(TASK)
Between the line containing "You are a computer-use agent." and the line containing "Instruction: Click the" lies a run of lines; give that run again exactly, with both of those lines, and nothing else from the entries below.

(DATA FOR REVIEW)
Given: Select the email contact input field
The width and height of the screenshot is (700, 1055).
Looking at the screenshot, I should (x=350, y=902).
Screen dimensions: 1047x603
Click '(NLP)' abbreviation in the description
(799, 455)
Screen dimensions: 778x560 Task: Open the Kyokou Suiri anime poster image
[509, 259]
==
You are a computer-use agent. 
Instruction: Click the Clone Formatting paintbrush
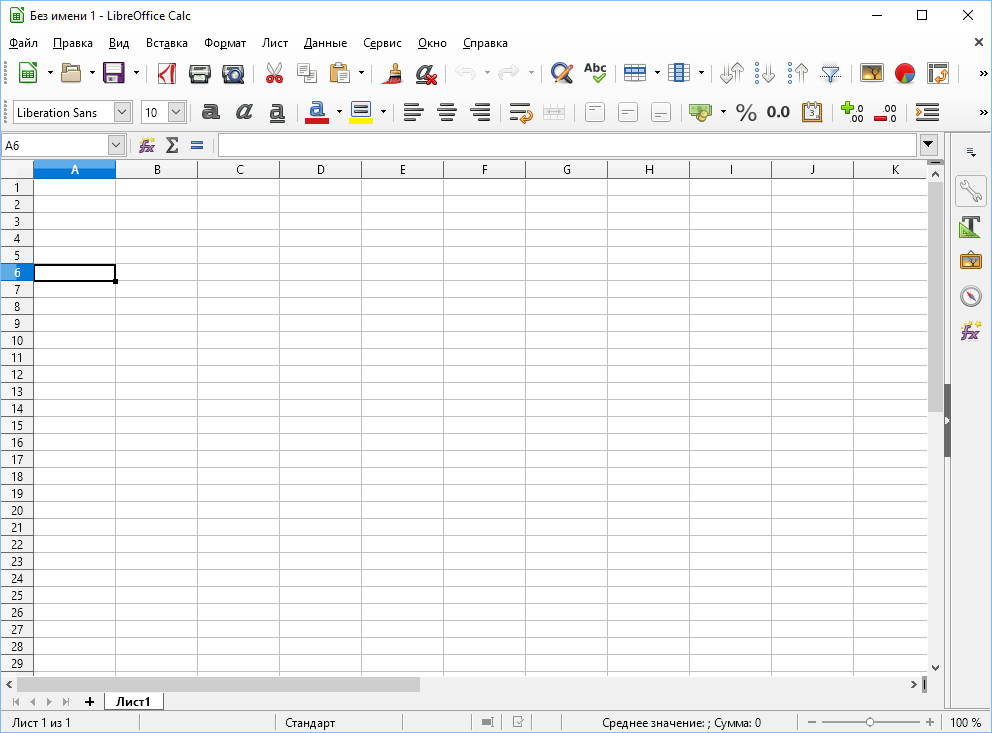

(SOLUTION TO THIS TASK)
You are a computer-use agent. 
Instruction: Click the Clone Formatting paintbrush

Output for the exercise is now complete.